I have a HP Velotechnik Gekko fx demo model in stock. I received and built it several weeks ago, but only got to ride it myself for the first time last weekend. OK…OK…once again, HP Velotechnik blows off the lid. It’s a great machine. Every time I receive a new HP Velo, I just want to retire and spend all my time touring on whatever they just sent me. While the Gekko fx lacks the exceptionally fine handling of the Scorpion fs, it’s no slouch, with a tight turning radius, a high seating position — seat height is 13″ — so you don’t feel invisible on the roads, and the usual HP Velo stability. And of course it goes as fast as you want to peddle. To make up for the lack of full suspension, we built this one up with Schwalbe Marathon Big Apple tires and they really give a great ride — both that air cushioning and the amazing grip. SRAM/Avid have improved their disc brakes as well, so the BB5’s aren’t bad. Don’t overlook them.
A second Gekko fx will arrive at the end of April. Otherwise, new German-built machines are taking about 8 weeks to arrive in New York due to demand and manufacturing backlog. As for the Scorpion line-up, they are being built much more quickly, with delivery in as little as three weeks (though that can change). The USA Gekko fx’s, with the slightly lower spec, are slated to be offered in June, but no exact date has been set.

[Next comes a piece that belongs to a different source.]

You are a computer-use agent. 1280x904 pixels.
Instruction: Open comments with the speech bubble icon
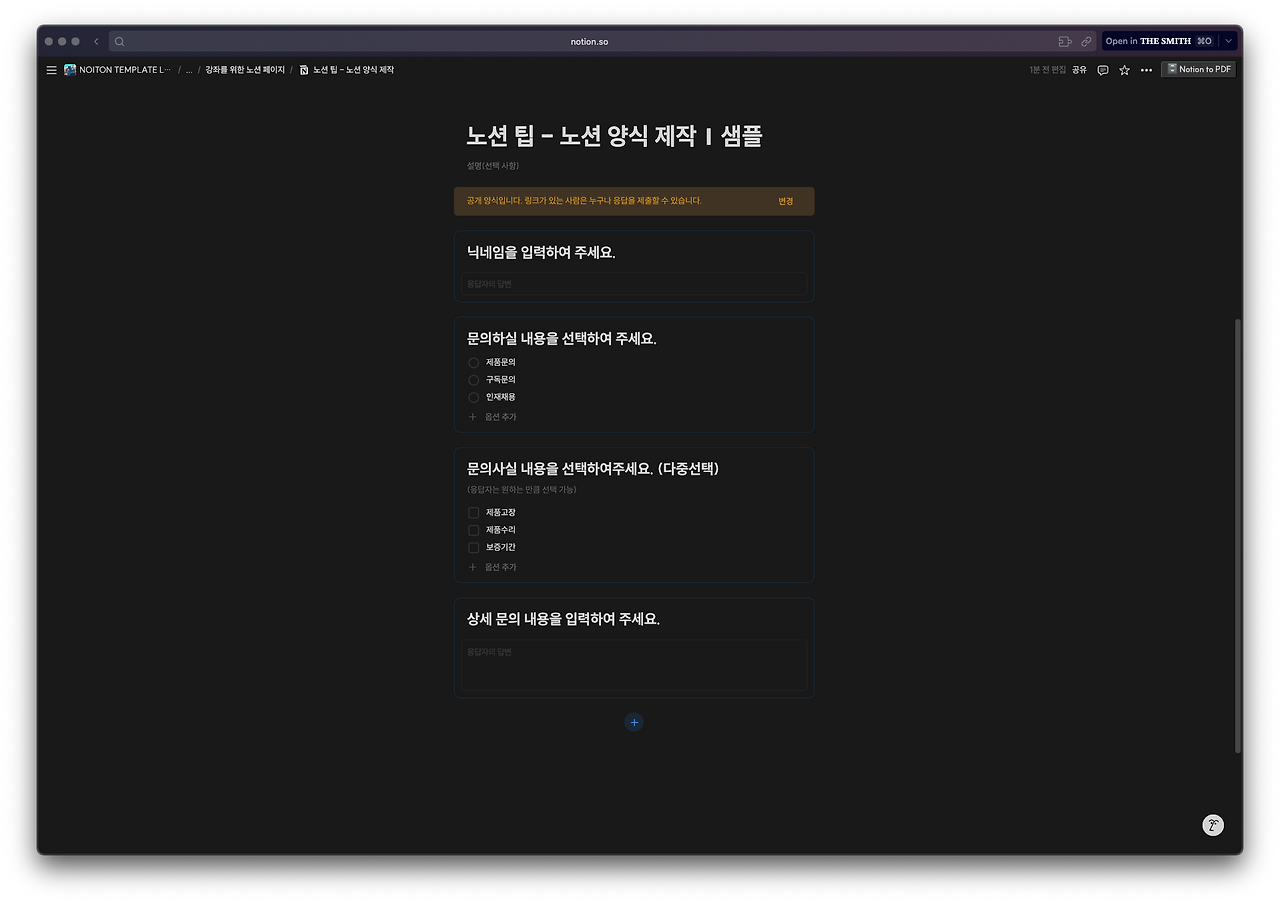pyautogui.click(x=1102, y=70)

All this to say, if you want your trike sooner rather than later, consider buying a Scorpion. They aren’t that much more expensive than the Gekkos and, like all HP Velotechniks, they’re worth every penny. Better yet, for day-riders, tourers and commuters, they use the traditional HPV rack designs. However, if you need the tight, fast fold (and what city-dweller does not), the Gekko fx remains your machine; you’ll simply need to wait for it.